Since Ann hd a documented severe sleep disorder, she slept in. I would get up and mix the stuffing we had already discussed, Or, if I had an advance plan, make it a surprise.

Ann learned something on a cooking show which made our turkey Look weird, but Taste Better. The chef on the show would mix up the stuffing, slit the turkey's skin and insert some stuffing into each slit. This was especially helpful with the white meat, which can get a bit dry. But it gave our turkey bumps, Braille turkey? No problem.

The meat took on some of the flavor of th fruit (juice included) and spices used in stuffing.

There are foods Ann cooked which I miss and cannot duplicate. She made Wonderful fried chicken, once every couple of months. She devised a cornmeal and spices coating which I came to prefer over flour, bread crumbs, or cornflakes.

I tried using her spice mix and baking the chicken. But she drained it so well that my baked version was much more greasy, yuck!

Ann also made wonderful creative omlettes. I can make good scrambled eggs, but Not omlettes.

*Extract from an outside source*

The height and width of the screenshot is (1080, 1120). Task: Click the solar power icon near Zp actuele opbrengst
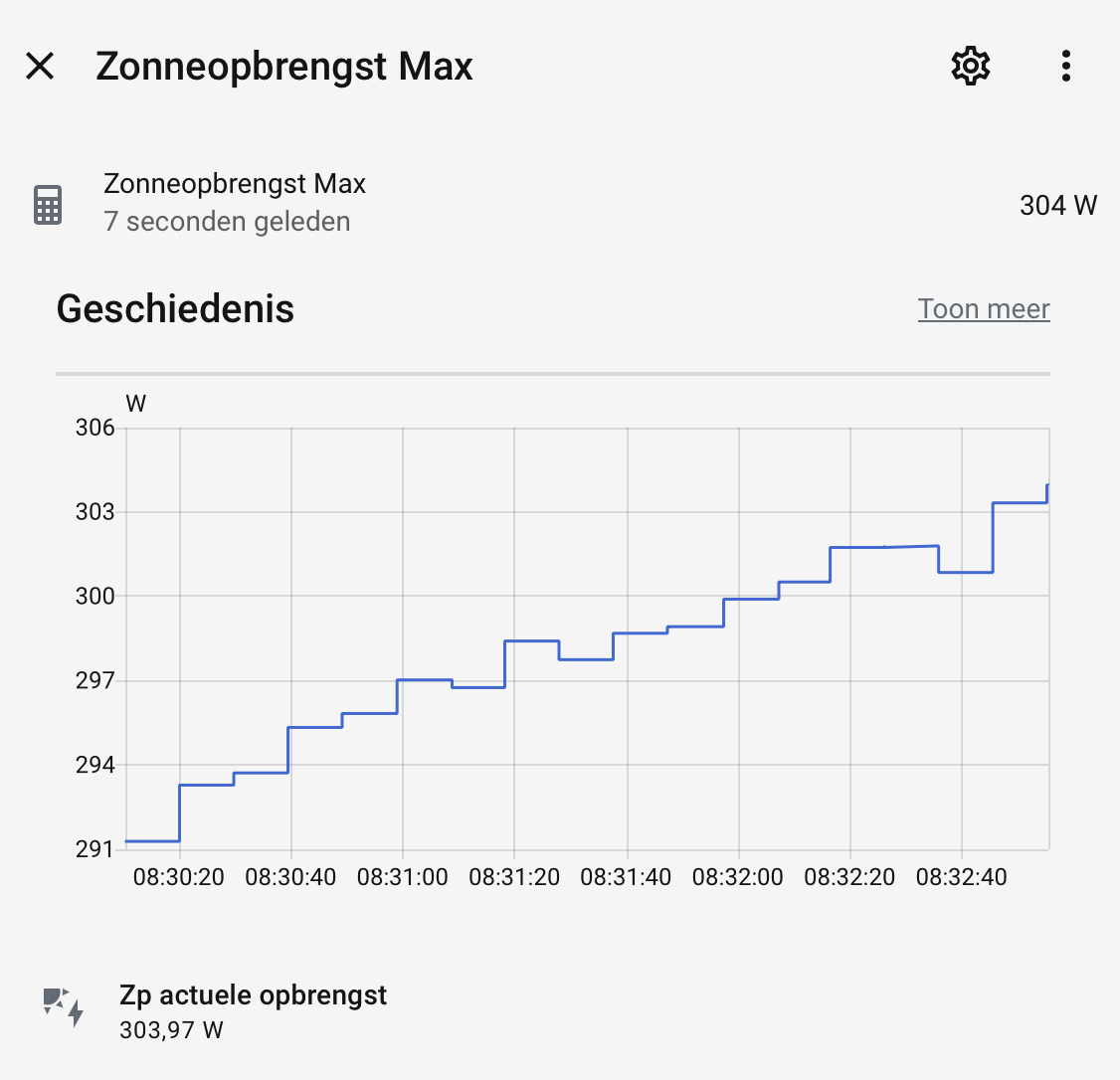pos(64,1007)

And Ann made French toast. When she first suggested this I was Not enthusiastic. At the state blind school they had to make mountains of the stuff and pile it on plates. So it just tasted like soggy, eggy (no it ain't a word) white bread. But Ann used glutten free bread and mixed spices and sweetener in with the eggs. It was Very Good. She could also make pancakes, turned over at exactly the right time, not me.

But I still have Much to be Grateful for! I am dry (it has been pouring and cold here) have a place to rent, have running water, and am alive. Besides all of that, I have a computer used to communicate with others and food to eat and share. And doll clothing to sew.

Without Ann it is Hard to feel thankful, but I am and I do. People have been very kind to me this year, to help me survive it, and the pleasure of learning about dolls has been part of that kindness.

I thank each of you who have taken the time to write, I have enjoyed our correspondence. Thank you to those of you who write blogs also. I can learn things I wouldn't otherwise know and just enjoy reading about products I did not know existed. If you are spending Thanksgiving alone, have a peaceful and creative day. If you are sharing it with others, have a peaceful enjoyable day with your company.


  1. I am glad that you have your memories of times with Ann. I enjoy reading about them.

    I think the recipe where the chicken or turkey breast was stuffed with stuffing was on America's Test Kitchen or Cook's Country. Christoper aka Chris Kimball is the main host. I love watching that show. Someday I might actually try some of the recipes - big smile at the thought.

    French toast is tricky because people usually use store bought white bread like Stroehmann or Bond. Ick. I prefer rye bread or pumpernickel or Indian Naan bread or bagels sprinkled with sesame seeds. Yum. On Cook's Country, Chris and his cooking team discovered that challah bread (the spelling is tricky because the "c" isn't pronounced - it is a Jewish bread) challah would be a better bread for making French toast. And I think the bread has to be dried out in the oven for a bit before soaking in the egg mixture. Stale bread retains some water in its composition; toasted bread loses the water so the French toast is not as soggy. More complicated than I suspect either of us would like, lol.

    I learn a lot of things reading your blog, too. I have always lived in the city so anything about rural living is new to me. I have never had to kill anything to make it meat. The idea of being in the woods, beyond the mapped out city, scares me. But there are a lot of things to fear - out of the city and IN the city - so I try not to focus on those things.

    You are kind to listen to my doll blathering. My Mom will occasionally listen, but none of my other friends - outside my online collecting buddies - would listen to me. So there is a mutual exchange. I am thankful to have "met" you "online."


  2. Re-read my comment. I want to clarify a point because I think it sounds critical. And I didn't mean it to sound so. Where I write that I have never had to kill anything to make it meat. I don't mean that in a sense of horror that animals are killed and that they then become meat. I understand that meat is not pumped out of a factory machine. Someone somewhere along the line killed a pig to make me bacon or killed a cow to make me hamburgers or steaks. I know that. I don't write people to protest them producing bacon and steaks. I just realize since reading your posts that I am sort of like a baby bird whose parents - usually the mother bird - kill and rip up other animals to feed their child. Like I am less adult. Boy am I dependent on a lot of other people to get my meat - and hey, vegetables as well - to me.